[Directions]
Convert the rows from the line containing "Enable the Power Tuning toggle" through the line containing "pyautogui.click(x=14, y=14)" into a JSON list of strings, with one string per line and blank lines omitted.

[Records shown]
━━━━━━

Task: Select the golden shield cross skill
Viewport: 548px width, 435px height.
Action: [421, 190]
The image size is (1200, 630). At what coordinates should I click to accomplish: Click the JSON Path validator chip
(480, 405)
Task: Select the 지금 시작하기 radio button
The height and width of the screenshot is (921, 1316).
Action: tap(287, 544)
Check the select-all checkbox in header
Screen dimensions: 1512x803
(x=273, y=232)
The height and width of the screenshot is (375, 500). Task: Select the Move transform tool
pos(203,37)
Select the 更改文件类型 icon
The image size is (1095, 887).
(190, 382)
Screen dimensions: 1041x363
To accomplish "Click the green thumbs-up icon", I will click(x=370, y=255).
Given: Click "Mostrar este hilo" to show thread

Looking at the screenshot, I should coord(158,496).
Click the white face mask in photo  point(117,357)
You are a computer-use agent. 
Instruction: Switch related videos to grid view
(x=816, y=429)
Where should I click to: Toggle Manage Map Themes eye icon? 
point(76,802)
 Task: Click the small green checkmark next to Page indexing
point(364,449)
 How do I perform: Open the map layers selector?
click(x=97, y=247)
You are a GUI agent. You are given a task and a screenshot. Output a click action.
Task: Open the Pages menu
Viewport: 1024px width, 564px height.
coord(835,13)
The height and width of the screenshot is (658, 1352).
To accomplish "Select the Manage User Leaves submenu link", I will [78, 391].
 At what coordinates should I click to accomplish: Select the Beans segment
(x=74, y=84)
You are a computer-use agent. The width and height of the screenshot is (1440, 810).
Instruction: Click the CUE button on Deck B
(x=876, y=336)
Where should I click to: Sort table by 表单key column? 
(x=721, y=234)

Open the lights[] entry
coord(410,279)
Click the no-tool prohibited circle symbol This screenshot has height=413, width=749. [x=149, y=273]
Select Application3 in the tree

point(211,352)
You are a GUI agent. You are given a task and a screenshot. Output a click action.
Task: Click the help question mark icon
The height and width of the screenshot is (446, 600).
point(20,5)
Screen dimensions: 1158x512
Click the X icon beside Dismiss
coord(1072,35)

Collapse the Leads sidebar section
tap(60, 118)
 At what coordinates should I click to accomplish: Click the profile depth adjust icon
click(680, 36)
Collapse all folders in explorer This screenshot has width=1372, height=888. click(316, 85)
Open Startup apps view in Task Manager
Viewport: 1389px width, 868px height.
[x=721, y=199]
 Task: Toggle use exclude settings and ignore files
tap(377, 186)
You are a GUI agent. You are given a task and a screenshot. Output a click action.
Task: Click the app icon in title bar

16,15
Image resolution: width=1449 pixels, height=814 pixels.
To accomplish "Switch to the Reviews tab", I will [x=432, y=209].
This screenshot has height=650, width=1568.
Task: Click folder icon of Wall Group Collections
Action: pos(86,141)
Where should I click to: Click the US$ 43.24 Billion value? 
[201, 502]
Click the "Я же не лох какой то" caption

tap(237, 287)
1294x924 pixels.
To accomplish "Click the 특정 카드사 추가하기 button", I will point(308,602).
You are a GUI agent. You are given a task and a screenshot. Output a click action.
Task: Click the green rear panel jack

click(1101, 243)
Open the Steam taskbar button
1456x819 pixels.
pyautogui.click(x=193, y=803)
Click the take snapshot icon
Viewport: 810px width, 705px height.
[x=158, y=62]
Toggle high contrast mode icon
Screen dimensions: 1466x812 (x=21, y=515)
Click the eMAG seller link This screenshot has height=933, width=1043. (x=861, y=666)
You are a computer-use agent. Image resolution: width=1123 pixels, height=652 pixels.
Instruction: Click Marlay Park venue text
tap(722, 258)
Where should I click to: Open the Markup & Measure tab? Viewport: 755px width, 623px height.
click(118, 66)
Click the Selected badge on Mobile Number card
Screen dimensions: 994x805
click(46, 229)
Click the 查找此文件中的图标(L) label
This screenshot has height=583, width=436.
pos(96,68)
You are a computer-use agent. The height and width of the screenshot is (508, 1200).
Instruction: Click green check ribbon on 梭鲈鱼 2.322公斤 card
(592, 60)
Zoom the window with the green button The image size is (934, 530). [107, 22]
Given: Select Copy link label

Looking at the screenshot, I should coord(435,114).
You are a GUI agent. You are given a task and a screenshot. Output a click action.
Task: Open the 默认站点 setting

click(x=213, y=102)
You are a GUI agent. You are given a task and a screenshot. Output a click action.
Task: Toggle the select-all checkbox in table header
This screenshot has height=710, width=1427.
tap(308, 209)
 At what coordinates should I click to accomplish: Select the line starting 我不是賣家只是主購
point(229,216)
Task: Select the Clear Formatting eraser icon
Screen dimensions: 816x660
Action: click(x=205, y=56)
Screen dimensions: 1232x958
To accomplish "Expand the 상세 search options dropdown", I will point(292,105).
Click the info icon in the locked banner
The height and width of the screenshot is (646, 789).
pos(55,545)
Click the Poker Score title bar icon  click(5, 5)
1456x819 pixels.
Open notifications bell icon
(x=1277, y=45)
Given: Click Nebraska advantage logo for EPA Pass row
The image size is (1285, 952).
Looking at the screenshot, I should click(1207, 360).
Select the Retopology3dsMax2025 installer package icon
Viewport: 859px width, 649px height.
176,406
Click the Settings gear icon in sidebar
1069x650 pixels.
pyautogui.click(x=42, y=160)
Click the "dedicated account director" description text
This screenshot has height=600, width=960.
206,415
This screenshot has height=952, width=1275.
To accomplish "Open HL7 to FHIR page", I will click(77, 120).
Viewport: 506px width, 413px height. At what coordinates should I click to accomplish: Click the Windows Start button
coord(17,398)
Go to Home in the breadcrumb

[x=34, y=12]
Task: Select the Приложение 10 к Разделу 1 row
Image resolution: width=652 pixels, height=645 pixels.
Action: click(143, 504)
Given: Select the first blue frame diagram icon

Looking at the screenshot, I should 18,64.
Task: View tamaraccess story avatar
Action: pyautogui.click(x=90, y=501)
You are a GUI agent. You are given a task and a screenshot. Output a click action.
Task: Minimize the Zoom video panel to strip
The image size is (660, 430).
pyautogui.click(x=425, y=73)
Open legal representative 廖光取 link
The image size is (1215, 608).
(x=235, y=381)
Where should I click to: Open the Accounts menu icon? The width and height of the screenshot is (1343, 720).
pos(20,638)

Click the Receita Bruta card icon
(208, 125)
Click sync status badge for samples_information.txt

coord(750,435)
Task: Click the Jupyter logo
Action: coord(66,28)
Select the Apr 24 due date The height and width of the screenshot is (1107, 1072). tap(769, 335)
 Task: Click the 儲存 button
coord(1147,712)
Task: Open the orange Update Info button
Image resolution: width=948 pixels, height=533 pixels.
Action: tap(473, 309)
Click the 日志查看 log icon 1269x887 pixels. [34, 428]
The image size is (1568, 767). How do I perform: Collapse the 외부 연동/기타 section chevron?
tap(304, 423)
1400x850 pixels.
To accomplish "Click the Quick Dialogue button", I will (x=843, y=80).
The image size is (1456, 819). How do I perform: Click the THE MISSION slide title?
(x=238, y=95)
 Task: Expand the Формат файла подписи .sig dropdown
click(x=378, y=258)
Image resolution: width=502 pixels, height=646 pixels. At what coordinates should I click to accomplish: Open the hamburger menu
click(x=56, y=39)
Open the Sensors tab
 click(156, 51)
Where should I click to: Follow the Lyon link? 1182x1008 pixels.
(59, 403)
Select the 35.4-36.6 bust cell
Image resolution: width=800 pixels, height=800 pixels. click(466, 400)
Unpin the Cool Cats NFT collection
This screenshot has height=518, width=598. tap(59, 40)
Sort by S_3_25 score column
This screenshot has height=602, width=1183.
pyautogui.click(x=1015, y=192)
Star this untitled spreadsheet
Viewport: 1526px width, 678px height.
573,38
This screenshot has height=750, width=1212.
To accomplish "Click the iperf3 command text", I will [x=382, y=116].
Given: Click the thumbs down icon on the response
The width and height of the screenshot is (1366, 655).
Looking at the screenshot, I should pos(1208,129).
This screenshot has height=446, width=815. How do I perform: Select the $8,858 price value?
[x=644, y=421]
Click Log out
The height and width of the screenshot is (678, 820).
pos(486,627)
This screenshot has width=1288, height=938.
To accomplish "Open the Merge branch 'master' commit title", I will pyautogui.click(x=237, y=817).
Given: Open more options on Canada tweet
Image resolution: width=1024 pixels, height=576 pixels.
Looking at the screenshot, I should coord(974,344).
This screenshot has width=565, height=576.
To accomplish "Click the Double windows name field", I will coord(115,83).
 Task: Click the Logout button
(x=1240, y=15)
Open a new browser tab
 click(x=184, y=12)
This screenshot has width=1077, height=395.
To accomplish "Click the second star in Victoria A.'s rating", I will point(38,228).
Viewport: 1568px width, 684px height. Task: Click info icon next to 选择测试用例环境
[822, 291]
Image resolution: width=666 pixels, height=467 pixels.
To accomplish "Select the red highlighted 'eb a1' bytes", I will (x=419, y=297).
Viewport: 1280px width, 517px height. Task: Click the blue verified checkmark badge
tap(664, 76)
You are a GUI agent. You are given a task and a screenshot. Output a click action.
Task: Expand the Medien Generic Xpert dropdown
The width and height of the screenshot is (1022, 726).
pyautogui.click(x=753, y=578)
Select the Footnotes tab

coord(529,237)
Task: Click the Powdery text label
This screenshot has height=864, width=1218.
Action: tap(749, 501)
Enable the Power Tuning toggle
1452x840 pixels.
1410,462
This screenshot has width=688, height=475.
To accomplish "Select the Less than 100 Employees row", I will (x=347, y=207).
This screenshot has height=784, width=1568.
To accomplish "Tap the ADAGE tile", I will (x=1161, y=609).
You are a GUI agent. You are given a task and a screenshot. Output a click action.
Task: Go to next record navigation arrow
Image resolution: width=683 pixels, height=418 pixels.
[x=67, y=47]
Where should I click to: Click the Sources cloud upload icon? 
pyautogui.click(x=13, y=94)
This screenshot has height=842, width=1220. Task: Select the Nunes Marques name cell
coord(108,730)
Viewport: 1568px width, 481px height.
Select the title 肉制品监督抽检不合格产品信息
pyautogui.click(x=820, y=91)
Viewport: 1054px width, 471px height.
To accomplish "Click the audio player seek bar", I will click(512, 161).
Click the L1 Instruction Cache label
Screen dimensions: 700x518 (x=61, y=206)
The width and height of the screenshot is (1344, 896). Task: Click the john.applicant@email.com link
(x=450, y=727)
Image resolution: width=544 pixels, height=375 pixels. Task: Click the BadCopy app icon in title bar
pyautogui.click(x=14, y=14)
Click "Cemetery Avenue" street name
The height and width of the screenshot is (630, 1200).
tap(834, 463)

━━━━━━

[Written answer]
[
  "Enable the Power Tuning toggle",
  "1452x840 pixels.",
  "1410,462",
  "This screenshot has width=688, height=475.",
  "To accomplish \"Select the Less than 100 Employees row\", I will (x=347, y=207).",
  "This screenshot has height=784, width=1568.",
  "To accomplish \"Tap the ADAGE tile\", I will (x=1161, y=609).",
  "You are a GUI agent. You are given a task and a screenshot. Output a click action.",
  "Task: Go to next record navigation arrow",
  "Image resolution: width=683 pixels, height=418 pixels.",
  "[x=67, y=47]",
  "Where should I click to: Click the Sources cloud upload icon? ",
  "pyautogui.click(x=13, y=94)",
  "This screenshot has height=842, width=1220. Task: Select the Nunes Marques name cell",
  "coord(108,730)",
  "Viewport: 1568px width, 481px height.",
  "Select the title 肉制品监督抽检不合格产品信息",
  "pyautogui.click(x=820, y=91)",
  "Viewport: 1054px width, 471px height.",
  "To accomplish \"Click the audio player seek bar\", I will click(512, 161).",
  "Click the L1 Instruction Cache label",
  "Screen dimensions: 700x518 (x=61, y=206)",
  "The width and height of the screenshot is (1344, 896). Task: Click the john.applicant@email.com link",
  "(x=450, y=727)",
  "Image resolution: width=544 pixels, height=375 pixels. Task: Click the BadCopy app icon in title bar",
  "pyautogui.click(x=14, y=14)"
]